How the composite sponge works
When applied to a bleeding site, the sponge rapidly absorbs blood, adhering firmly to the tissue surface. This adhesion helps stabilize the wound and accelerates the stopping of the bleed. The material then biodegrades naturally in the body, eliminating the need for removal and reducing the risk of foreign-body reactions. In parallel, the exposed dECM component promotes tissue recovery by supporting cellular processes involved in healing.
Crucially, the dECM in the sponge activates the body’s intrinsic coagulation pathways, speeding up clot formation and contributing to faster hemostasis. The result is a material that not only controls bleeding quickly but also fosters a safer and more efficient recovery process for patients undergoing surgery.

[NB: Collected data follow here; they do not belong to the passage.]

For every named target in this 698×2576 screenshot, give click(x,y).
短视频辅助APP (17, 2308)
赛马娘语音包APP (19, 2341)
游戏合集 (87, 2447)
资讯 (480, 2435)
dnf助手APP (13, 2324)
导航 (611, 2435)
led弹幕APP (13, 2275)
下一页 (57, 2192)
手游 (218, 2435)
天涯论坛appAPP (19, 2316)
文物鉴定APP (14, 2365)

Performance in challenging scenarios
The researchers tested the sponge in an anticoagulated liver injury model, using warfarin-treated tissue to simulate a high-risk bleeding scenario. The composite sponge demonstrated strong adhesion to the injured surface and achieved notable hemostatic efficacy, reducing bleeding time and blood loss compared with conventional materials. Additionally, there was less inflammation and tissue damage observed, and wound stabilization was enhanced during the early healing phase.
These results suggest that the sponge could be especially valuable in surgeries where patients have bleeding disorders or are on anticoagulant therapy, addressing a major clinical need for rapid, reliable intraoperative hemostasis.
Clinical implications and future prospects
The composite sponge offers several potential advantages over existing hemostatic agents: improved tissue adhesion, biocompatible degradation without the need for surgical removal, and promotion of tissue recovery through dECM signaling. By helping to control internal organ bleeding more effectively, the sponge could reduce the frequency of re-operations, shorten hospital stays, and support faster patient recovery.
While the current study demonstrates promising results in preclinical models, further work remains to validate safety and effectiveness in broader clinical settings. The researchers emphasize that translating this technology to human patients will require comprehensive clinical trials and regulatory review.
About the researchers and support
The study was led by Professor Hyung Joon Cha (Department of Chemical Engineering) and Professor Jinah Jang (Department of Mechanical Engineering and Convergence IT Engineering) at POSTECH, with graduate student Hyegyo Cha contributing to the chemical engineering aspects. The findings were published in Advanced Healthcare Materials. Funding came from the National Research Foundation of Korea (Ministry of Science and ICT) and the Alchemist Project (Ministry of Trade, Industry and Energy), underscoring national support for innovations in biomaterials and surgical care.
Conclusion
The POSTECH composite sponge represents a meaningful advance in intraoperative hemostasis, marrying rapid blood control with safe, guided tissue healing. If validated in clinical trials, this technology could redefine how surgeons manage severe internal bleeding, ultimately improving outcomes for patients facing high-risk surgeries.